Is Seedance 2.0 a Killer? | ✉️ #88
Hey! 👋
Seedance 2.0 has dropped like a bomb online, and the internet is doing what it always does: going crazy with it. In just a few days, social media got flooded with clips, tests, remixes, and “how did they do that?” videos. It doesn’t feel like a normal product launch—it feels more like one of those moments where everyone suddenly realizes something big just changed.
What’s making people talk is that this isn’t just another AI toy making weird clips. The videos look way more polished, and people are getting much better control over the results—camera angles, movement, lighting, pacing, all that stuff. So instead of just typing prompts and hoping for the best, creators are starting to feel like they’re actually directing scenes. That’s a huge jump.
And the marketing side of this has been wild too.
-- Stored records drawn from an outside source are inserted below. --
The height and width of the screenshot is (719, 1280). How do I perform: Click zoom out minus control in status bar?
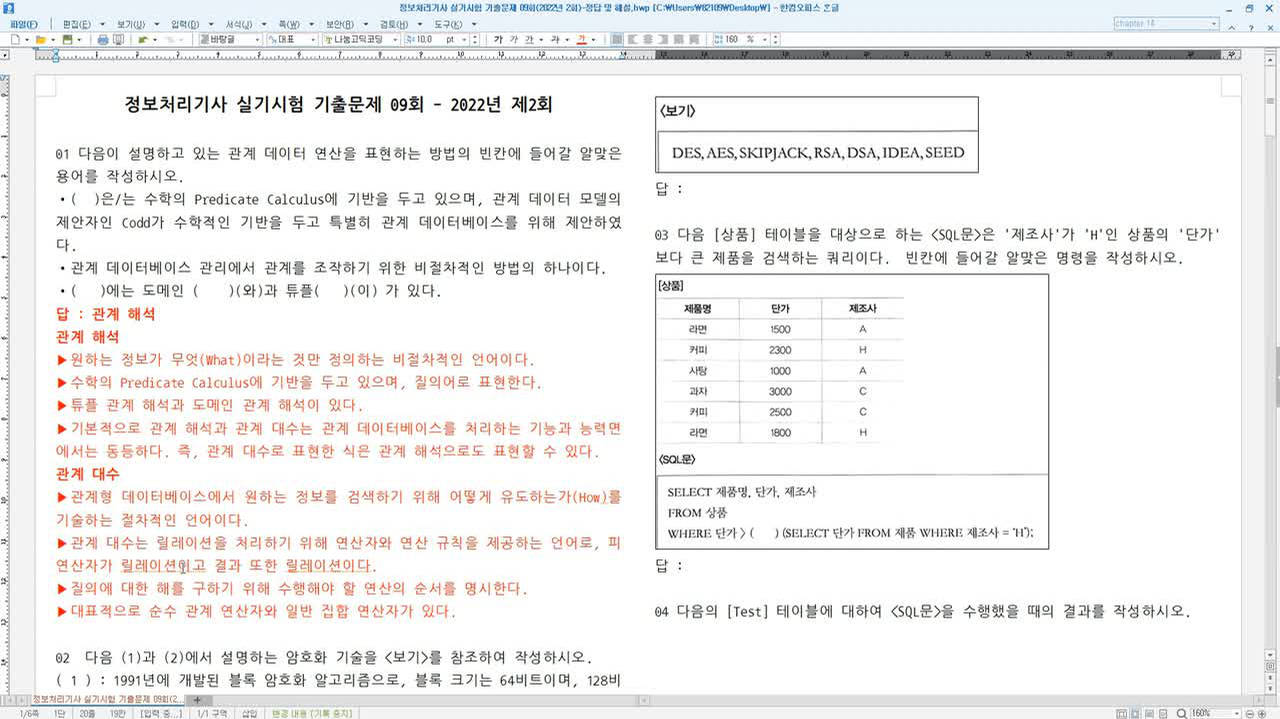[1249, 712]
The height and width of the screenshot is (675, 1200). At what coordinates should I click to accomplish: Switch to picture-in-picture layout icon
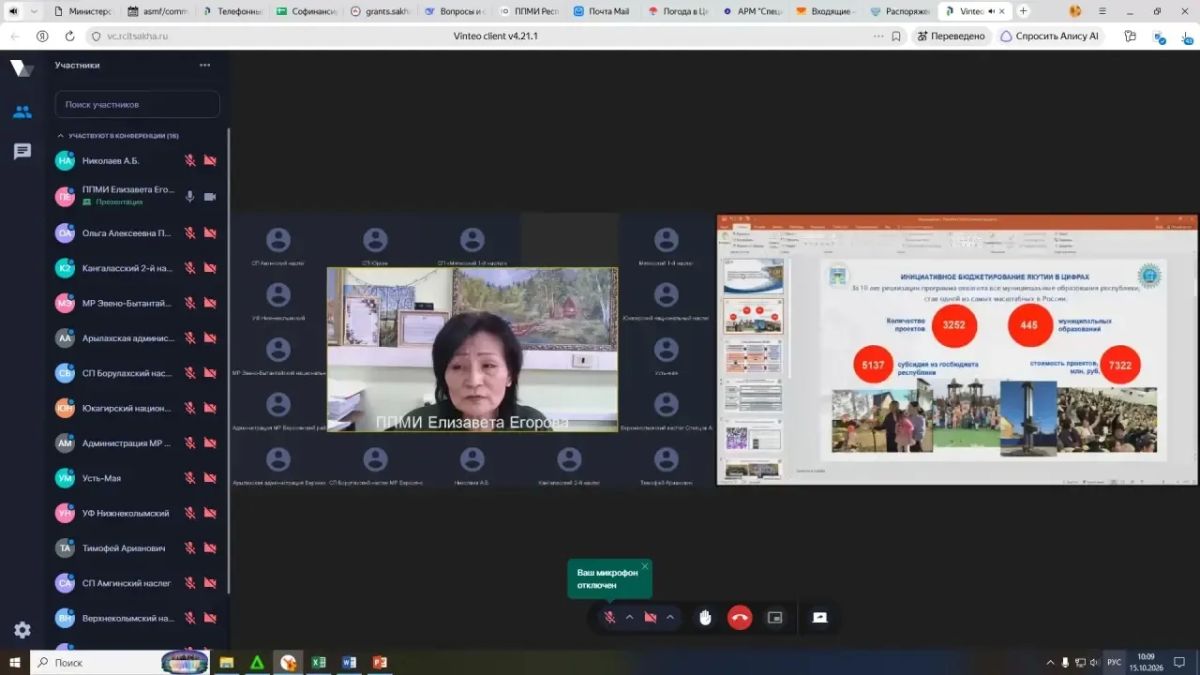pyautogui.click(x=775, y=617)
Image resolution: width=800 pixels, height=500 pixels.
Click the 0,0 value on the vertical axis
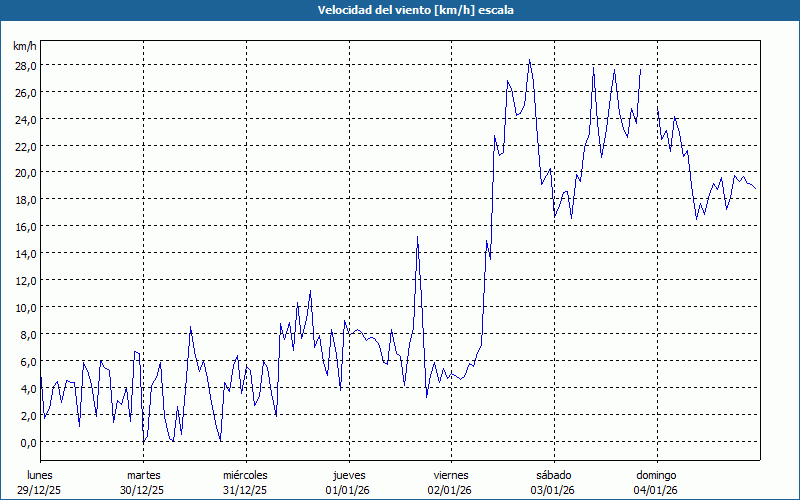[27, 442]
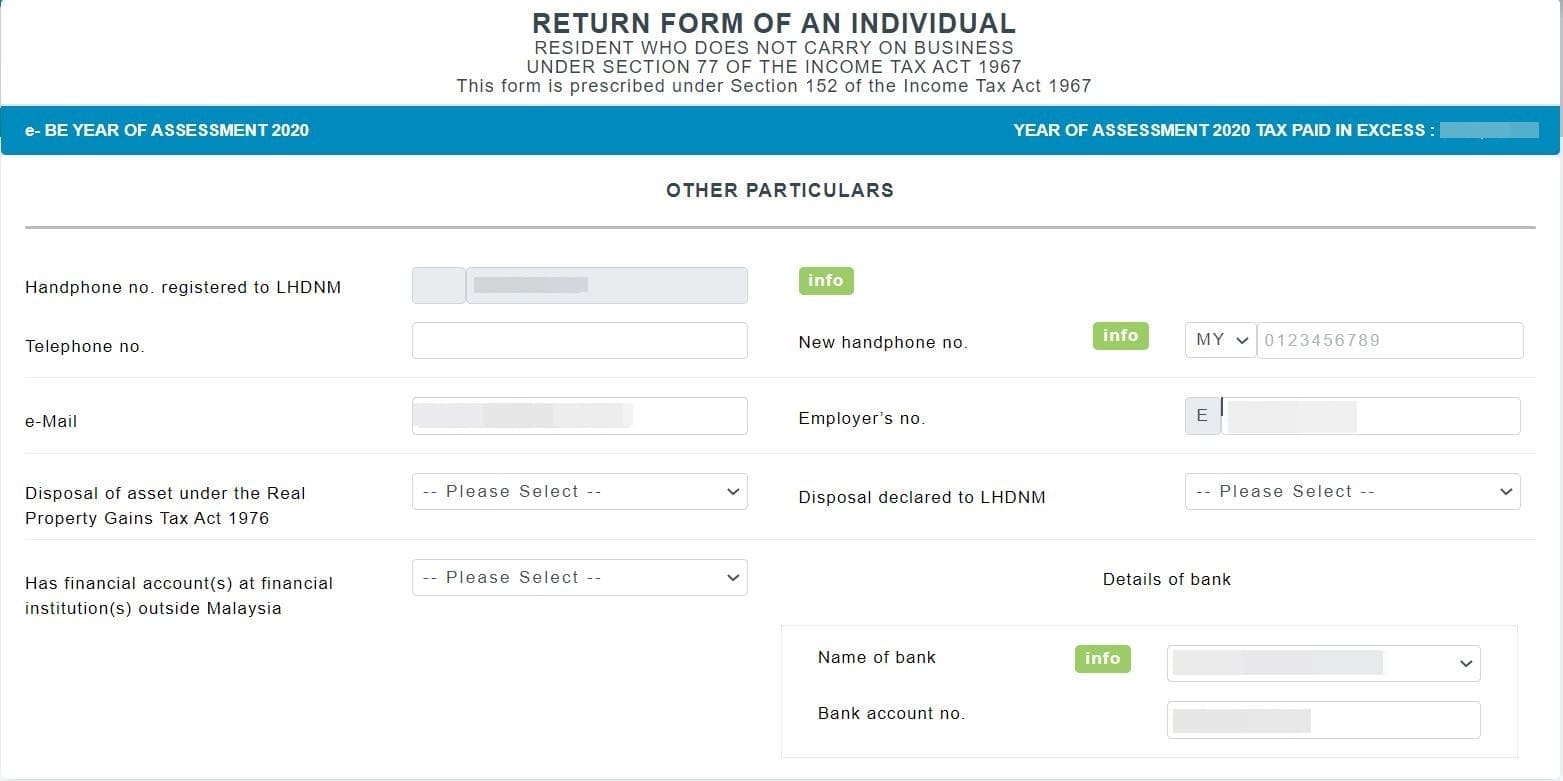This screenshot has height=781, width=1563.
Task: Click info badge beside registered handphone field
Action: [x=825, y=281]
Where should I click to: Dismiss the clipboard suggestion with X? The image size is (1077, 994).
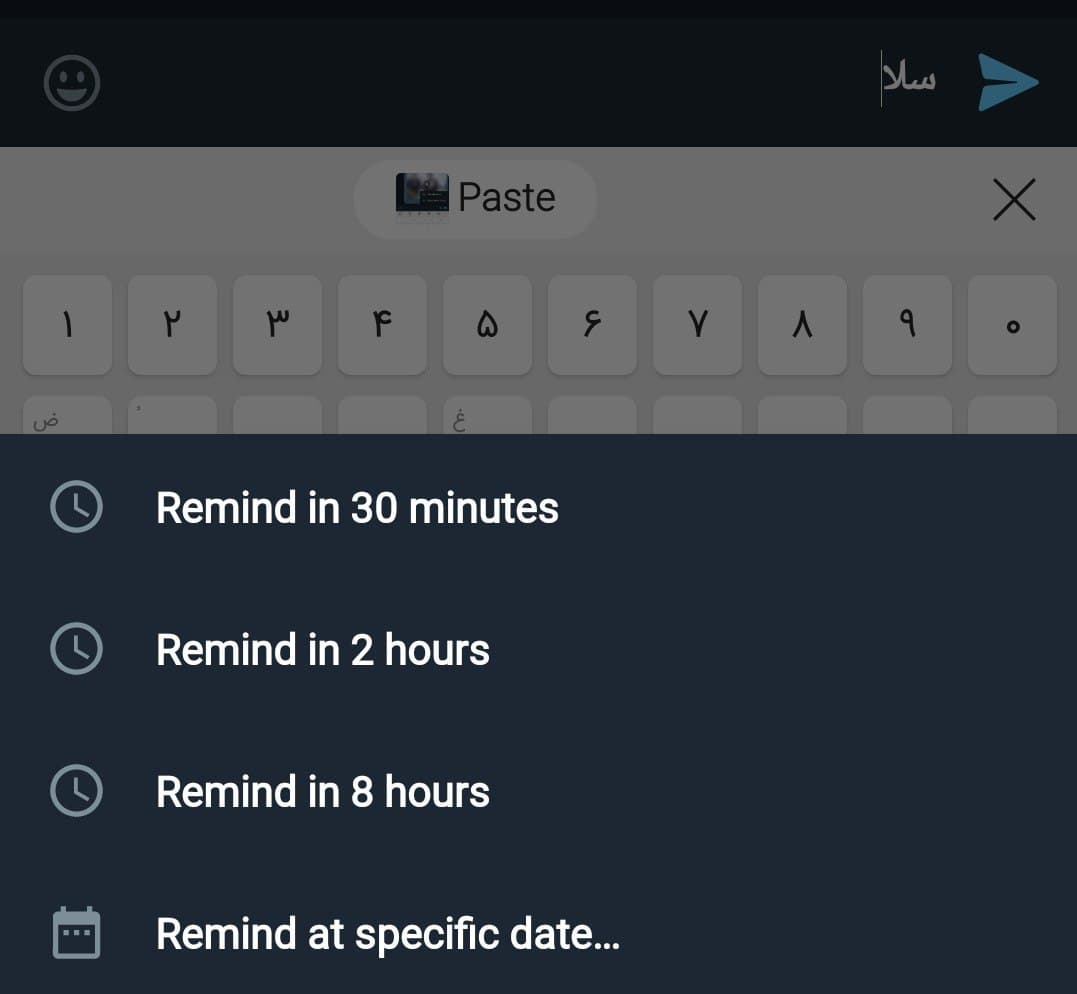[x=1014, y=200]
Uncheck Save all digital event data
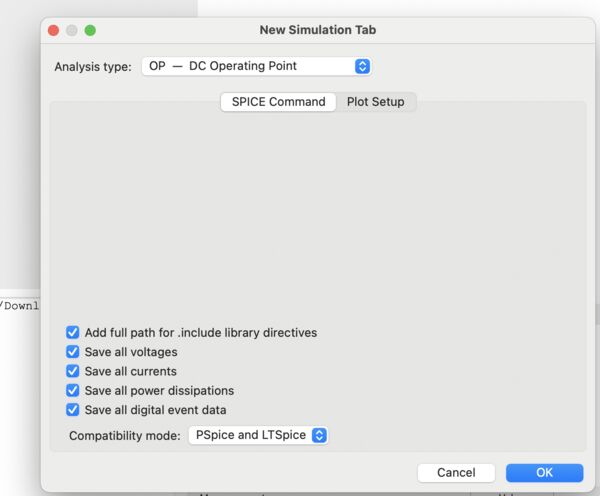This screenshot has width=600, height=496. pyautogui.click(x=73, y=409)
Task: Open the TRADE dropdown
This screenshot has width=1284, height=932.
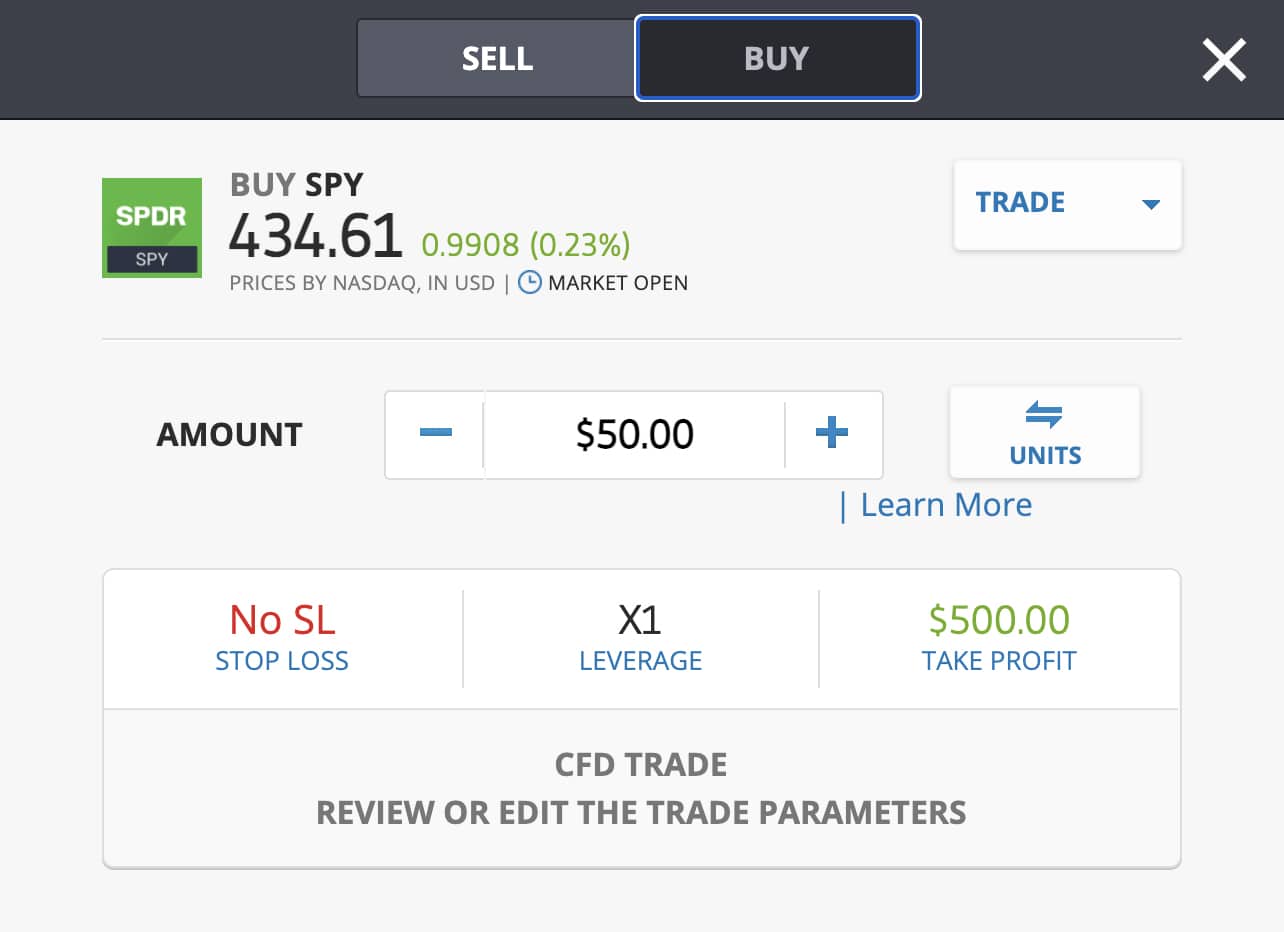Action: click(1021, 203)
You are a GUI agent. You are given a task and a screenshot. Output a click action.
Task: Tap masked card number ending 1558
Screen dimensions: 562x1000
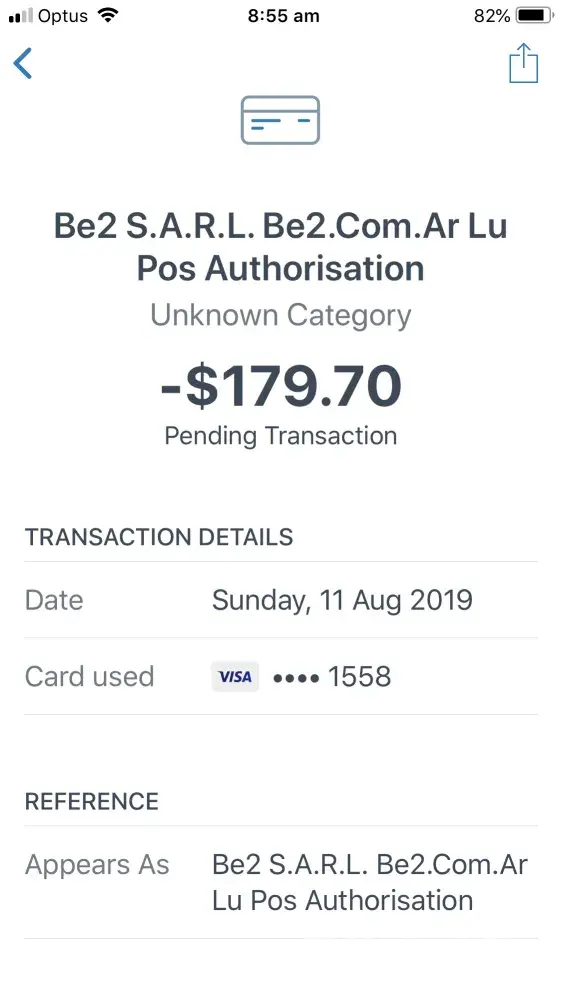click(x=332, y=677)
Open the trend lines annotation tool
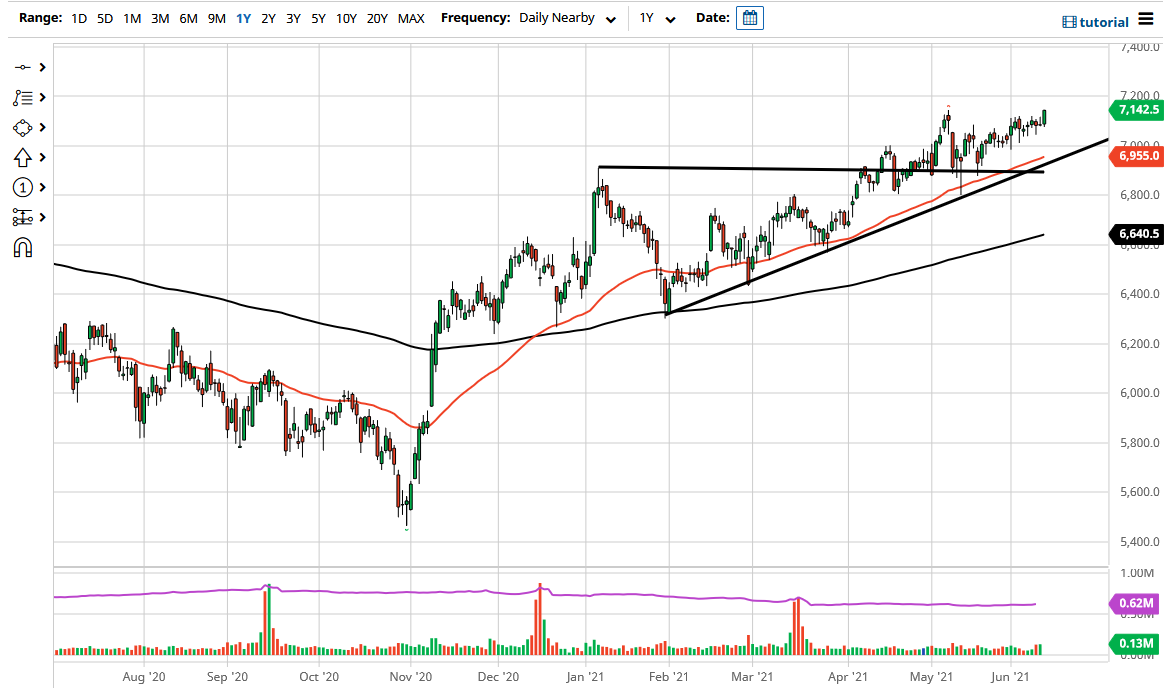This screenshot has height=692, width=1164. pos(25,97)
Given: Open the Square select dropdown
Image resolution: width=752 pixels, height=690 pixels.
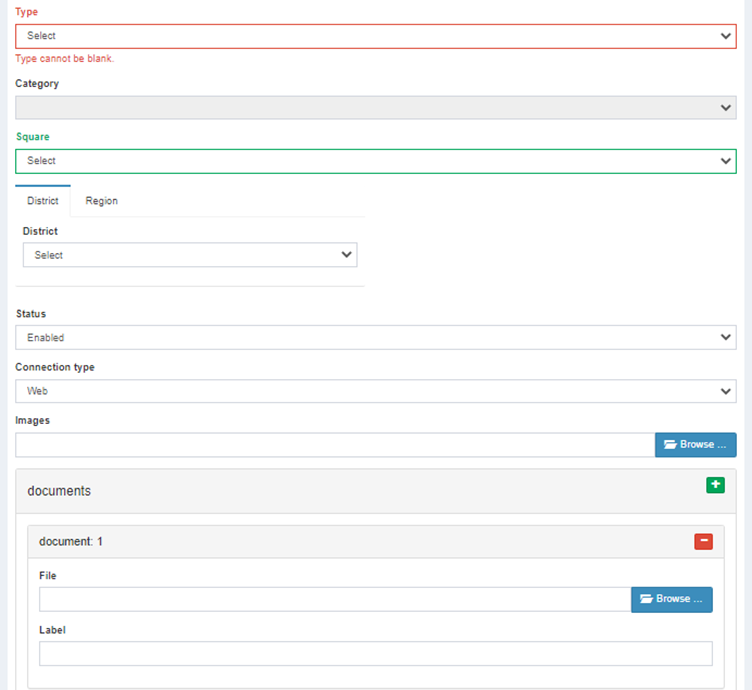Looking at the screenshot, I should [375, 161].
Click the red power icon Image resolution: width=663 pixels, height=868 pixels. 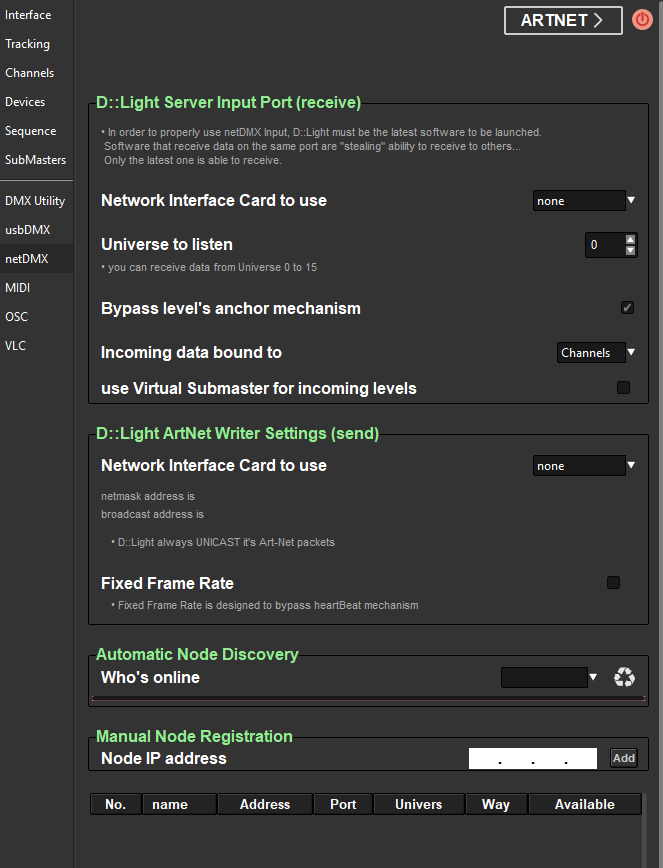(x=642, y=20)
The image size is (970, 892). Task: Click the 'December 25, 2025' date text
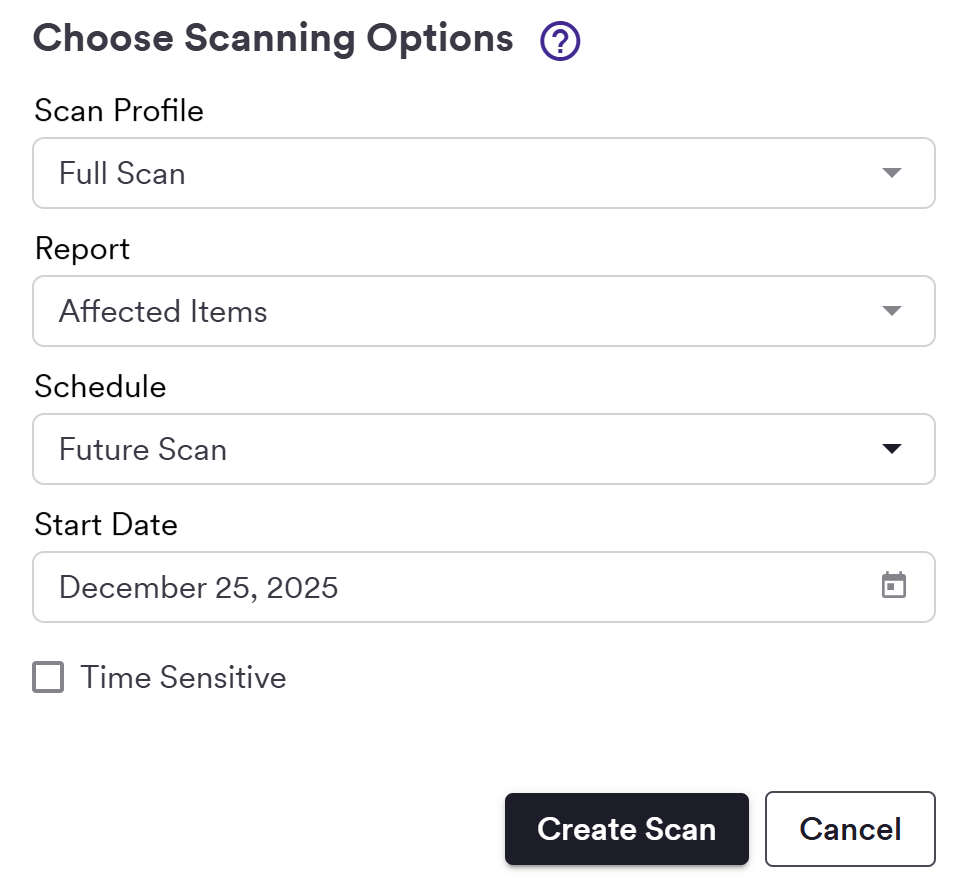pyautogui.click(x=198, y=587)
Seedance 2.0 is basically built for the social media era: creators test it, post the results, other people copy the prompts, and the whole thing spreads even faster. Tutorials, hacks, prompt packs, reaction videos—everything feeds the hype. You can almost watch the ecosystem growing in real time.
Meanwhile, the film world is definitely feeling the pressure. It’s not that AI is replacing Hollywood overnight, but it’s already getting good enough to shake up parts of the process: pre-vis, concepts, ads, promo content, and lower-budget production. And that’s usually how these things start—first it helps with “small stuff,” then suddenly it starts replacing expensive workflows.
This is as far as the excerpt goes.